Married to Colne Valley Male Voice Choir’s conductor Thom Meredith, Ms Hudson also caroused the audience into participating in the ‘energetic’ Twelve Days of Christmas, with the entire audience and choirs joining in the yuletide ‘aerobic work-out’.

The band, under the direction of musical director John Roberts, displayed some fine and intricate musicianship in the Sussex Mummer’s Carol and Santa Claustrophobia and a slightly jazzed-up version of Prokofiev’s Midnight Sleigh Ride.

Trombonist Steve Godson brought some seasonal pantomime to the stage with his interpretation of Frosty the Snowman while A Christmas Finale brought a stirring end to their second spot.

The choir, although short in numbers – particularly the men who numbered just 11 and could certainly benefit from a few more basses – were nevertheless enthusiastic in their delivery, opening with two numbers arranged by the late Sir Malcolm Sargent.

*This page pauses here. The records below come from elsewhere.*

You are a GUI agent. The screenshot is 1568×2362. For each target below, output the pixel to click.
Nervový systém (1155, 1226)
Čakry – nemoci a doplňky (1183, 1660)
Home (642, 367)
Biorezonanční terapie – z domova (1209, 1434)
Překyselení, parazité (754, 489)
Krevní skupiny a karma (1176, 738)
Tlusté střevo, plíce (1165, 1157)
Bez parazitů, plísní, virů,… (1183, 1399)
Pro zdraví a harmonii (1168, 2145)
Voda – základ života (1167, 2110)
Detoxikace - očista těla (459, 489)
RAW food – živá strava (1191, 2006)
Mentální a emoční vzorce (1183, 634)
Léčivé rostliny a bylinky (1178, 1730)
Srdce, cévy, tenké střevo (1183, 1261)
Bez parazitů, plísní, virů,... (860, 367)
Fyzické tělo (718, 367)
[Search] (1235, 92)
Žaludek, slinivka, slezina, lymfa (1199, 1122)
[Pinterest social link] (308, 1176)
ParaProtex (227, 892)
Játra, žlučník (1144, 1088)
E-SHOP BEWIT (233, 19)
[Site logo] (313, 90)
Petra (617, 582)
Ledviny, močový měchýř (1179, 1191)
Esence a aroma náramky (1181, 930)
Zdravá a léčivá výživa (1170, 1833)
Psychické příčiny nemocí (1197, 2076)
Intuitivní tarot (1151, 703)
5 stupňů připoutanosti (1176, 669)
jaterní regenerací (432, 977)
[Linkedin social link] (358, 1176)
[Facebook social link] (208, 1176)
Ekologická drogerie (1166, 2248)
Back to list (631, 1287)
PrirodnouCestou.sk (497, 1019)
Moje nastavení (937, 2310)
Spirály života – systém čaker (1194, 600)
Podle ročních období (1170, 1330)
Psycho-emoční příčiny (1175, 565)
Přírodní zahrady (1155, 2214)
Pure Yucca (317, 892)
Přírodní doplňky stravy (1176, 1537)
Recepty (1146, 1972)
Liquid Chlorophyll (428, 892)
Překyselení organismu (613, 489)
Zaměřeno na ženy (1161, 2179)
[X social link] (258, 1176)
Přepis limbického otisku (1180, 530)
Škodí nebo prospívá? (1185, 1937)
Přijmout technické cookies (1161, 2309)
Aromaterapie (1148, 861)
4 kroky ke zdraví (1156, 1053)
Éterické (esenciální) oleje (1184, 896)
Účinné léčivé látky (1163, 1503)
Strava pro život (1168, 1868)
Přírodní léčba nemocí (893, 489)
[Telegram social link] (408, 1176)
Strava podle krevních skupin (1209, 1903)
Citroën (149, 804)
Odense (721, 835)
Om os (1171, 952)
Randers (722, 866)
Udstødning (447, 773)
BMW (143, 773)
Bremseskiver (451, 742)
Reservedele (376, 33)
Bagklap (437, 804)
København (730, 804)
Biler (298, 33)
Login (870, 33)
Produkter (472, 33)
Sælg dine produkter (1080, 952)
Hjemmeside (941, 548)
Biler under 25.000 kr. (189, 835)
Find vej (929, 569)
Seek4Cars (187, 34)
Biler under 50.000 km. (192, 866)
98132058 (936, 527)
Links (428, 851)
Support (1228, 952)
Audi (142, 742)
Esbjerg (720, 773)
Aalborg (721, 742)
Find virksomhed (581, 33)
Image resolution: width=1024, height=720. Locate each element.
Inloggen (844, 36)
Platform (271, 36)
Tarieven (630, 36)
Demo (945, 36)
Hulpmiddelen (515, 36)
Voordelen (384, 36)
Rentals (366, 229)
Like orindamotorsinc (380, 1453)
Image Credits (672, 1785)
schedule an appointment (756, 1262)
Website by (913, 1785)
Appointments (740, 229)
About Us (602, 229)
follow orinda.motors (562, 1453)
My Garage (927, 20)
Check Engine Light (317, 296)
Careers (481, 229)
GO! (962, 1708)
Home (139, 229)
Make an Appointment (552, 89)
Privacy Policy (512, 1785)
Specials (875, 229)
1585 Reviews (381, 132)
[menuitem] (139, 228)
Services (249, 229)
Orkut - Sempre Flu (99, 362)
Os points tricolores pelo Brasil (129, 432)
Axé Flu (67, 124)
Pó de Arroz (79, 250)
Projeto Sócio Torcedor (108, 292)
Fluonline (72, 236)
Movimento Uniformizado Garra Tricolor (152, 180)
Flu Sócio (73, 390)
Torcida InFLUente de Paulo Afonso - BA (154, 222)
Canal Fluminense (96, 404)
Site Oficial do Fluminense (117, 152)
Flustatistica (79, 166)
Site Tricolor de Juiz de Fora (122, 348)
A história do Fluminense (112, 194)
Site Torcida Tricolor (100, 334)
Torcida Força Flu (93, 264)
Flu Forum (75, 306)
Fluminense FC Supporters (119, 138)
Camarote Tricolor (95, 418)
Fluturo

These were Mary Had a Baby and De Virgin Mary had a Baby Boy.

Conducted and compèred by Alan Brierley the choir – now enjoying its 65th year – closed with Jingle Bells before joining the Halifax Young Singers in a Christmas Celebration, before the entire Town Hall joined together for the uplifting Hark the Herald Angels Sing to bring another Methodist Christmas Concert to a successful conclusion.